▶ **WHAT THE TASK ASKS**: Where an entry holds an image, leave the image out; otherwise reproduce the entry exactly.

▶ **EXERCISE DATA**:
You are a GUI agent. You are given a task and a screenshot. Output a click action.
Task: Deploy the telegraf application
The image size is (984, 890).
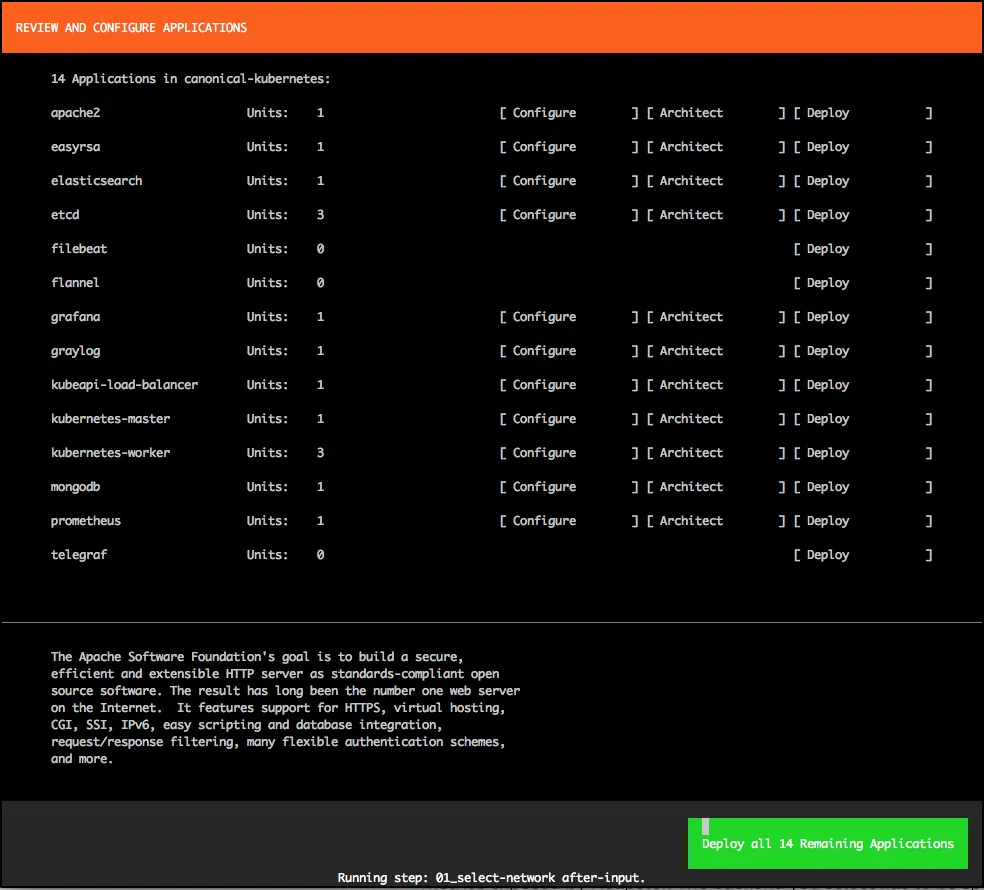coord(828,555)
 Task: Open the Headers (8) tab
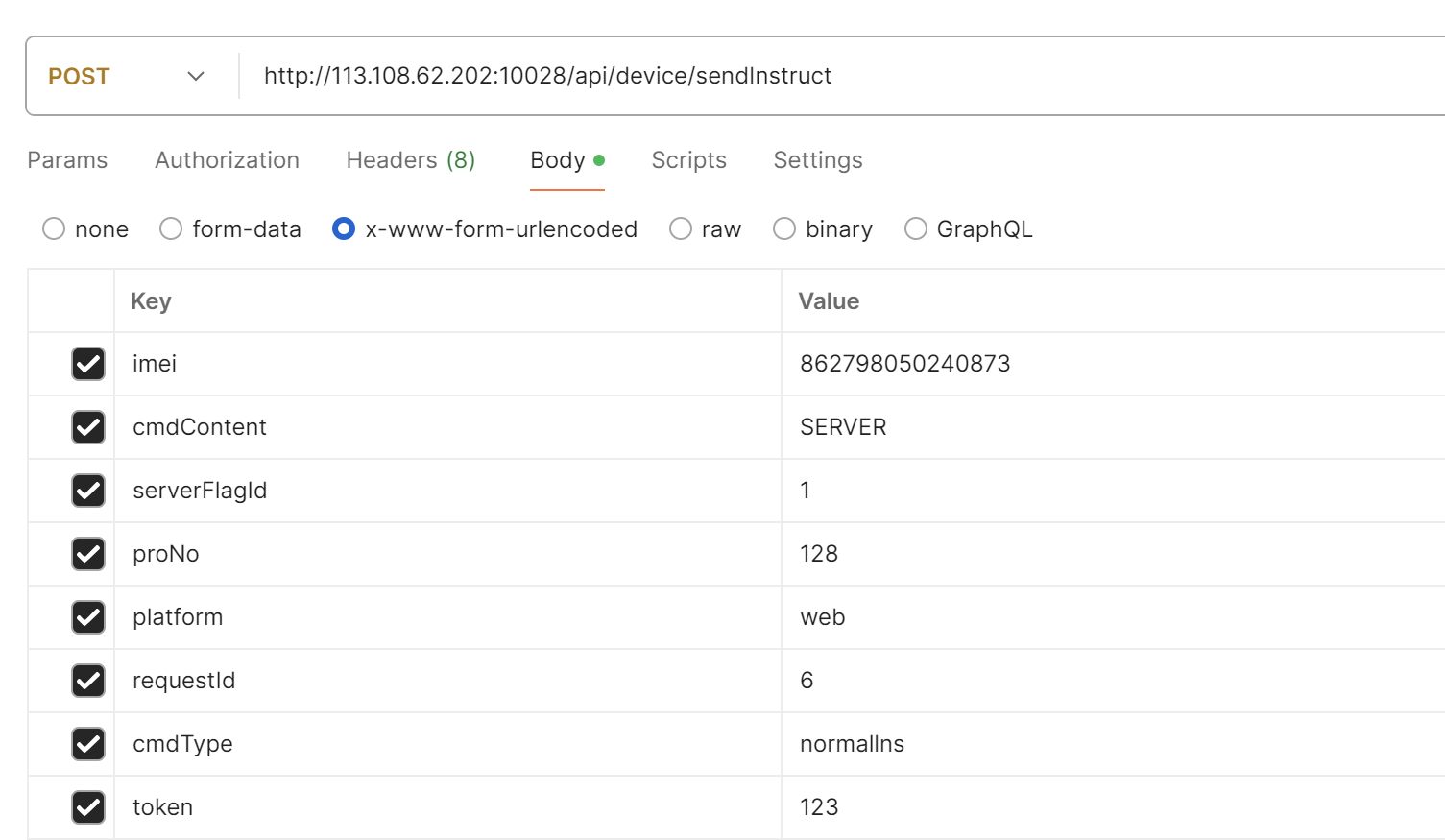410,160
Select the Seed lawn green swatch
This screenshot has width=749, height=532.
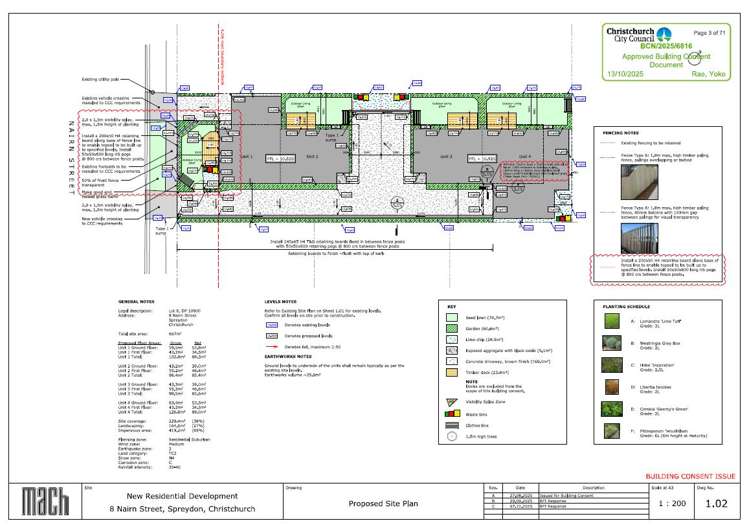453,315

▶ **ANSWER BOX**:
You are a GUI agent. You are given a task and a screenshot. Output a click action.
Task: Deploy the telegraf application
The image size is (984, 890).
coord(828,555)
 Task: Open the Headers (8) tab
410,160
Select the Seed lawn green swatch
This screenshot has width=749, height=532.
453,315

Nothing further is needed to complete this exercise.